## SELECTION
++++

I am working on a design for a high-side current monitoring circuit, using an OPA189.  A very simplified schematic is shown below.  I have simulated this simplified schematic to confirm it generates the behaviors I am about to describe.

The OpAmp receives floating +/- 12V power, and the entire circuit sits at voltage Vbus.

When Vbus = 0V, the circuit performs as expected.  As Vbus increases from 0V to 24V, performance worsens.  The signal at OUT increases from less than 0.1% error, to over 5% error (closed loop gain = 125).  When Vbus = 50V, the simulator I am using refuses to complete the simulation. 

My observation is that Vofs reported by SPICE (I probe the delta between (+) and (-) input pins) grows larger and larger, well beyond the datasheet limits, as Vbus increases.  Note there is no explicit connection between the OpAmp and GND.  VCC and VEE appear to be +/- 12V relative to the common-mode input signals.  In this simulation, the voltage across Rsense is a few millivolts.  Therefore the common-mode input that the OpAmp sees is for all practical purposes perfectly centered between VCC and VEE.

My assumption is that the op-amp SPICE model has internal references to the global GROUND node [notionally V(n000)], and does not perform as expected when floated to some arbitrary voltage away from ground.  Can someone confirm this to be the case?

Thanks,

Will

EDIT: Changed "Vsense" to say "Rsense"

  • 0
    Guru 140200 points

    Hi Will,

    have you already carried out a simulation using TINA-TI? Does it show the same behaviour?

++++

Records from a dataset:
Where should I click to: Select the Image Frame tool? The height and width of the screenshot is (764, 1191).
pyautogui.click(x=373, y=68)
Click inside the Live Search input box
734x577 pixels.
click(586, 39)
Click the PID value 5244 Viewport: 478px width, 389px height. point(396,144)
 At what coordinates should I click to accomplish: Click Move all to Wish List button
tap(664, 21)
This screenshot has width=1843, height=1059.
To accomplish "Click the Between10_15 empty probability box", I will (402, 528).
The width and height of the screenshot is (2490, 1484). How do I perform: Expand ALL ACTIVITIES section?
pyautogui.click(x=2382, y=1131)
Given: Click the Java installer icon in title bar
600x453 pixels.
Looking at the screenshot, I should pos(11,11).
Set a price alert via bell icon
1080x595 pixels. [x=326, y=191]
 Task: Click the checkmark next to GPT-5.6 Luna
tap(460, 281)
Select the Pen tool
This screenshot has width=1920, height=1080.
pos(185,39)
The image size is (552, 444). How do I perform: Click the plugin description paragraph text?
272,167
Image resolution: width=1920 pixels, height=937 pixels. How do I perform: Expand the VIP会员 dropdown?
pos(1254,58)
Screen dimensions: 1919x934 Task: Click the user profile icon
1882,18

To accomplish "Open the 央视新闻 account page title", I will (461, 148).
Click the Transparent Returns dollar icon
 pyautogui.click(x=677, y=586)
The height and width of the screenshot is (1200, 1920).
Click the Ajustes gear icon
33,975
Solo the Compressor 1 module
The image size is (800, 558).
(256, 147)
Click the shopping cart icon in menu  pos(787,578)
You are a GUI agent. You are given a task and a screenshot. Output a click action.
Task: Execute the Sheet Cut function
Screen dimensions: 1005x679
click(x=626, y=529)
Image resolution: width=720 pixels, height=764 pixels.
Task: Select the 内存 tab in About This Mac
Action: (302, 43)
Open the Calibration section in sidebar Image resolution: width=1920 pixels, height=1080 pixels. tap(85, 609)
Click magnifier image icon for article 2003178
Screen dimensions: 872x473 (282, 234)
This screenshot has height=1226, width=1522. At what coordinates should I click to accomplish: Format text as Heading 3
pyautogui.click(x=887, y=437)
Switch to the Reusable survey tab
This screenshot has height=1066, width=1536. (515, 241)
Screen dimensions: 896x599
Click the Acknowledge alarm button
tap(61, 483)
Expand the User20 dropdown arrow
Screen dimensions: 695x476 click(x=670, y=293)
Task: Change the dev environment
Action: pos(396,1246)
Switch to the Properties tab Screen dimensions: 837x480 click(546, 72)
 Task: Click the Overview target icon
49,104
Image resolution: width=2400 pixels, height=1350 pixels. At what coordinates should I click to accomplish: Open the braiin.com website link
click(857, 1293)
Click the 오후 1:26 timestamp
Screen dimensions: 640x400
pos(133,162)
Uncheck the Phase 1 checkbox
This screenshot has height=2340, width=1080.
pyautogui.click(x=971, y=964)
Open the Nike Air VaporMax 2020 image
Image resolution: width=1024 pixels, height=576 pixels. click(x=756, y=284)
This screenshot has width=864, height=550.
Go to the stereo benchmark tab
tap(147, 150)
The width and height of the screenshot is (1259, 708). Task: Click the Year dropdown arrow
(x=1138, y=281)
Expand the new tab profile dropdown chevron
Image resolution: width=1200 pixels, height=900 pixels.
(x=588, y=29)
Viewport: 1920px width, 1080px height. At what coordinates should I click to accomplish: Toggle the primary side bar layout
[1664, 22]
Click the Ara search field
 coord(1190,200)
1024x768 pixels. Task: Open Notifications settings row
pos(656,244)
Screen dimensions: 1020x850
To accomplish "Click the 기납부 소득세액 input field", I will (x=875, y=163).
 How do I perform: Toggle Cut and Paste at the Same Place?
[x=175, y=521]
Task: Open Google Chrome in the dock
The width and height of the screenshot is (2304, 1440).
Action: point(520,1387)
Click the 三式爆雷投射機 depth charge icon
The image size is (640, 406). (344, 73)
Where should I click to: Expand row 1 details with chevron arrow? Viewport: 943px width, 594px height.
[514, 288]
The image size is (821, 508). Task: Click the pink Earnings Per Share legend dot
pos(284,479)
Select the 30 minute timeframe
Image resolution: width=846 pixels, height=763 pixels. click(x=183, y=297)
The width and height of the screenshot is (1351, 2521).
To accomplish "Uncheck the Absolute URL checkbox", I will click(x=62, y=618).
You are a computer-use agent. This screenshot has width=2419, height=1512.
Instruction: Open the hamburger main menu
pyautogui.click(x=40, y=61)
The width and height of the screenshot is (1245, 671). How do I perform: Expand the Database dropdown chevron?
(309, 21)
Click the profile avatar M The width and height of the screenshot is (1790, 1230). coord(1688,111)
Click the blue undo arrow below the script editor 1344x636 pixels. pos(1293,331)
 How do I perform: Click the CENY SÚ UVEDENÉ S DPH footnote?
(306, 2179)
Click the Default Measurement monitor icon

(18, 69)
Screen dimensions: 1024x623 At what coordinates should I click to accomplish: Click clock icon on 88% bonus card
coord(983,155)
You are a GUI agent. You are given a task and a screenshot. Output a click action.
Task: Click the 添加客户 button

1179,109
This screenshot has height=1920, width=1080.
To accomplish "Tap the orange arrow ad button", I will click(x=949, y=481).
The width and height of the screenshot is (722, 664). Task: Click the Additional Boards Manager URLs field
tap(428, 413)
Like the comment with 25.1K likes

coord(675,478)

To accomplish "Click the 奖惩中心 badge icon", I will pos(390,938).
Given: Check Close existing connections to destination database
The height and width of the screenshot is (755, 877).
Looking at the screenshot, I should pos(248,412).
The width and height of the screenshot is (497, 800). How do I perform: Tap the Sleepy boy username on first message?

++++

## WHAT IS BEING ASKED
In the forum thread about the high-side current monitoring circuit, what closed-loop gain is given for the circuit?

## ANSWER
125